Accelerated rates of intron gain/loss and protein evolution in duplicate genes in human and mouse malaria parasites.

Abstract

Very little is known about molecular evolution in the human malaria parasite Plasmodium falciparum. Given the potentially important role that introns play in directing transcription and the posttranscriptional control of gene expression, we compare rates of intron/gain loss and intronic substitution in P. falciparum and the rodent malaria P. y. yoelii in both orthologous and duplicate genes. Specifically, we test the hypothesis that intron gain/loss and protein evolution is accelerated in duplicate genes versus orthologous genes in both parasites using the genome sequence of both species. We find that duplicate genes in both P. falciparum and P. y. yoelii exhibit a dramatic acceleration of both intron gain/loss and protein evolution in comparison with orthologs, suggesting increased directional and/or relaxed selection in duplicate genes.

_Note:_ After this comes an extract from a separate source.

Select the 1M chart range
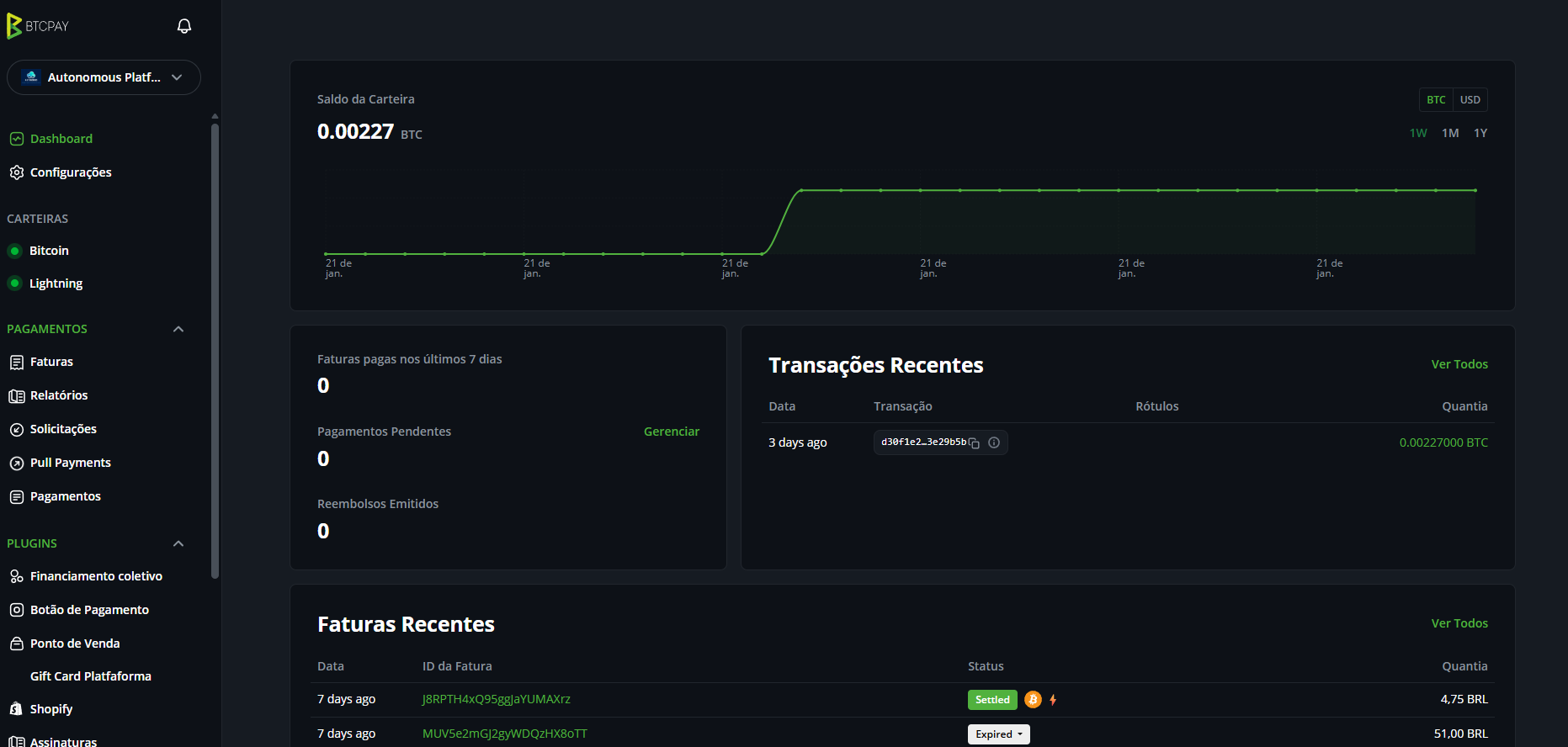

Further, we find that rates of intron gain/loss and protein evolution are weakly coupled in orthologs but not paralogs, supporting the hypothesis that selection acts on genes as functionally integrated units after speciation but not necessarily after gene duplication. In contrast, we find that rates of nucleotide substitution do not differ significantly between intronic sites and synonymous sites among duplicate genes, implying that a large fraction of intronic sites in Plasmodium evolve under little or no selective constraint.